What a hoot! The truth? The claim is a fraud wrapped in a lie spawned by a deception. (For starters, the audit never uses the words “radically” or “aggressively.”)

Rewind to 2011, when the PA, then headed by Chris Ward, proposed stiff bridge and tunnel toll hikes. Fearing an outcry, Govs. Cuomo and Chris Christie (who oversee the agency) threw howling tantrums — though it’s preposterous to claim they didn’t OK the hikes well in advance.

Days later, they officially signed off on the hikes, which had been scaled back some — but vowed a searing “audit” that would expose the “massive” PA overspending driving the toll spikes and explain why Ward was a goner.

Gee, they should’ve been reading The Post: For years, we’d been citing the boatloads of cash being poured into PA projects at Ground Zero, particularly the white-elephant PATH station, with its $4 billion price tag — some $80,000 for each daily PATH rider who’ll use it. (Buying each of them a Mercedes instead would save a bundle.)

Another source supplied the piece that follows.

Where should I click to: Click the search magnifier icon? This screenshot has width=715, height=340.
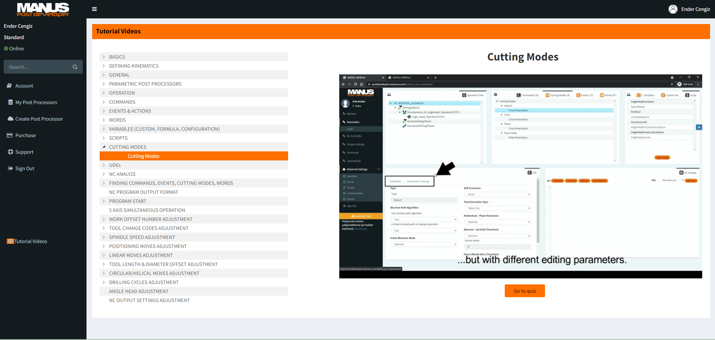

No matter. Ward was out. The first half of the audit appeared in February. And, of course, it found a boatload of PA “dysfunction.”

Now drops the second shoe: The audit’s authors are referring to the folks who hired them as “revitalized [PA] leadership,” citing their “proactive approach” and “resolve to drive change.”

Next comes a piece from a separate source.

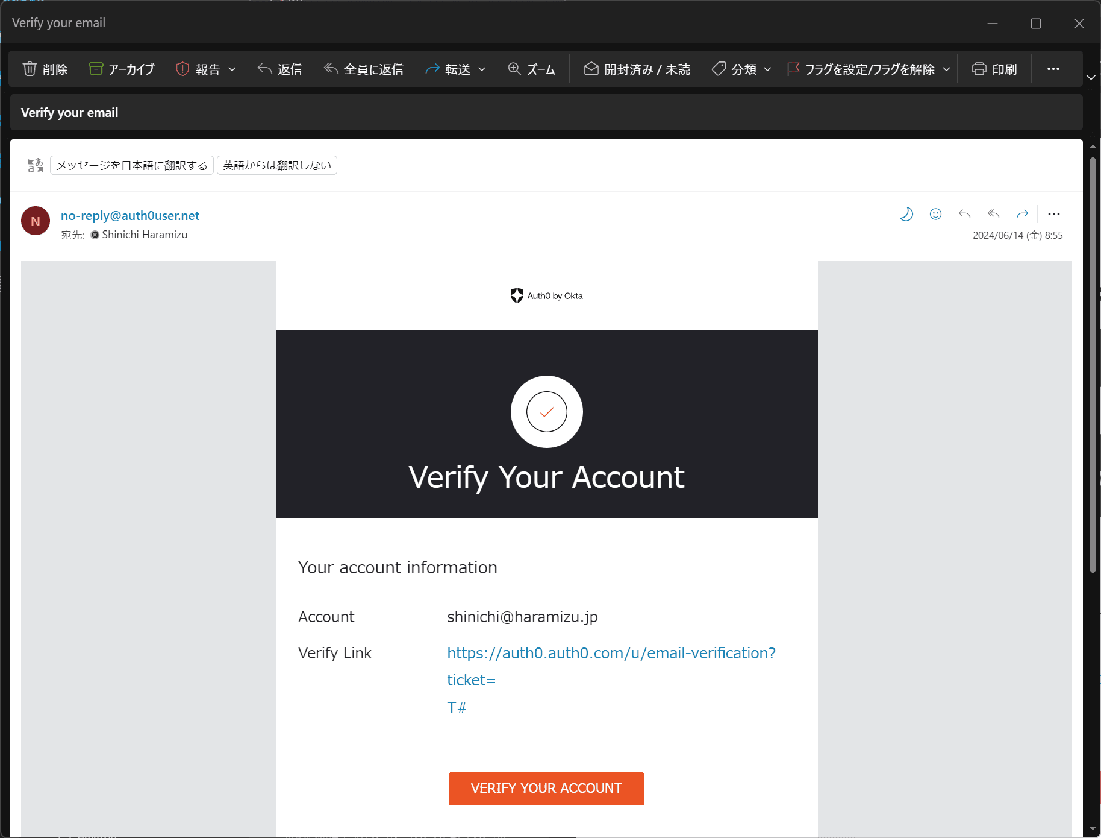The image size is (1101, 838).
Task: Open the flag set/clear dropdown chevron
Action: (x=946, y=69)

As for the toll hikes? Yeah, they were necessary, just as Ward said — and still are.

Indeed, the audit suggests, they weren’t enough: The “challenges” facing the PA are “enormous,” it notes. Some $44 billion in capital projects remain in want of funding.

Let’s face it: This audit game was nothing but political theater, meant to justify toll hikes neither governor had the courage to back, and to rationalize the ouster of Chris Ward, who’d done much good at the PA.

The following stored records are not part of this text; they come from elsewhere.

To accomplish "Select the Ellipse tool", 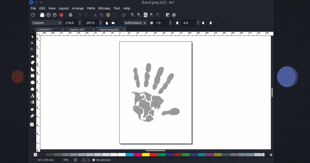I will tap(32, 82).
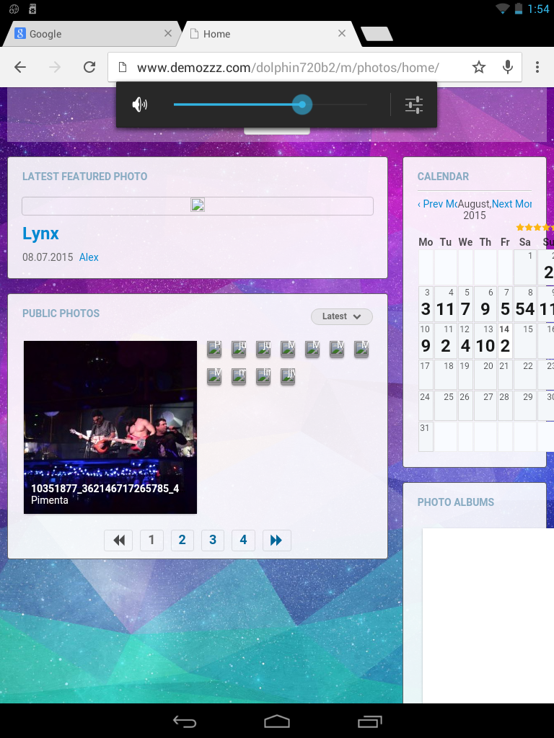Go to page 2 of photos
Image resolution: width=554 pixels, height=738 pixels.
click(182, 540)
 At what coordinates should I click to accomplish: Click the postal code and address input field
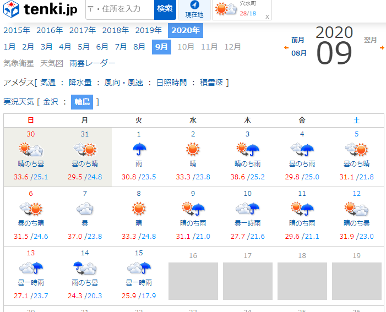tap(119, 9)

Its saving grace is its focus on the need for funds for vital maintenance, repairs and upgrades to keep the region’s transportation network (and the local economy) humming — and its call to “contain costs.”

But beyond that, it’s just political armor plate, and rusty at that.

The PA could have done better had it nixed the multimillion-dollar audit from the start.

Call it “cost containment.”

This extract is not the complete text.